__Raw data__:
-- begin --

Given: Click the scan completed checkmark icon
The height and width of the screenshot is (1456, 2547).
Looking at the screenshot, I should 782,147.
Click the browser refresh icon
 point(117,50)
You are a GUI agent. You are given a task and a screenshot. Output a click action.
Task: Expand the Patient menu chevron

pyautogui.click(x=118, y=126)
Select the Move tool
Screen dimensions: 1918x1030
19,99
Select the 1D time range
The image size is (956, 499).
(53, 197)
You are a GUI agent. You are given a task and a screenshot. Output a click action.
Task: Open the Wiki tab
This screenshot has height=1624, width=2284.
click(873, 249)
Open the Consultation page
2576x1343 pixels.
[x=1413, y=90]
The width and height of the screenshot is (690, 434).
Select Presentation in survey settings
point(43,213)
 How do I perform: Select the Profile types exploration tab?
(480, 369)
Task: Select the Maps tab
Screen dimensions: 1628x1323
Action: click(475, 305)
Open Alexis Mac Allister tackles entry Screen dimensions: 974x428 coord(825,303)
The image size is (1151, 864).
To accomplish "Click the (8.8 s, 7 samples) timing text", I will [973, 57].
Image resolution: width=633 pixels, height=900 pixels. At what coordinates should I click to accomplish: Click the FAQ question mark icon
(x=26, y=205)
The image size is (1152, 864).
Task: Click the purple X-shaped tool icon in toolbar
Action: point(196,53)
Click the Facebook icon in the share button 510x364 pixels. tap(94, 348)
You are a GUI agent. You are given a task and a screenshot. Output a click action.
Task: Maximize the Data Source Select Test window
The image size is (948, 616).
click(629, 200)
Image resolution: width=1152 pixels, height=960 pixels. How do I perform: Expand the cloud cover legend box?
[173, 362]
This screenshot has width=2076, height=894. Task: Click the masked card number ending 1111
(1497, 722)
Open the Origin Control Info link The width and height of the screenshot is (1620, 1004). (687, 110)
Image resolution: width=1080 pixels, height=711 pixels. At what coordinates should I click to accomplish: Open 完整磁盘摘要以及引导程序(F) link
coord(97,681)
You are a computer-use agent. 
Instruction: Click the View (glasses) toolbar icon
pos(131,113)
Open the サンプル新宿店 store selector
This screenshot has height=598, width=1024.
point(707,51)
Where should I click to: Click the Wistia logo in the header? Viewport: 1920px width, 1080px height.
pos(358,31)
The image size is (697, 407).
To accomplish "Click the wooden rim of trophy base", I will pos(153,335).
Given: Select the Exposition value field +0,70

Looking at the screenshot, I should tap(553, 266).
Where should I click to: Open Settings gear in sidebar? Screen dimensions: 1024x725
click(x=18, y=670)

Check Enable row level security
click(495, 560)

-- end --

__Your objective__: Rewrite everything from the line containing "You are a computer-use agent." down to the end of the entries as a numbered list, omitting blank lines.

__Exercise answer__:
1. You are a computer-use agent. 
2. Instruction: Click the View (glasses) toolbar icon
3. pos(131,113)
4. Open the サンプル新宿店 store selector
5. This screenshot has height=598, width=1024.
6. point(707,51)
7. Where should I click to: Click the Wistia logo in the header? Viewport: 1920px width, 1080px height.
8. pos(358,31)
9. The image size is (697, 407).
10. To accomplish "Click the wooden rim of trophy base", I will pos(153,335).
11. Given: Select the Exposition value field +0,70
12. Looking at the screenshot, I should tap(553, 266).
13. Where should I click to: Open Settings gear in sidebar? Screen dimensions: 1024x725
14. click(x=18, y=670)
15. Check Enable row level security
16. click(495, 560)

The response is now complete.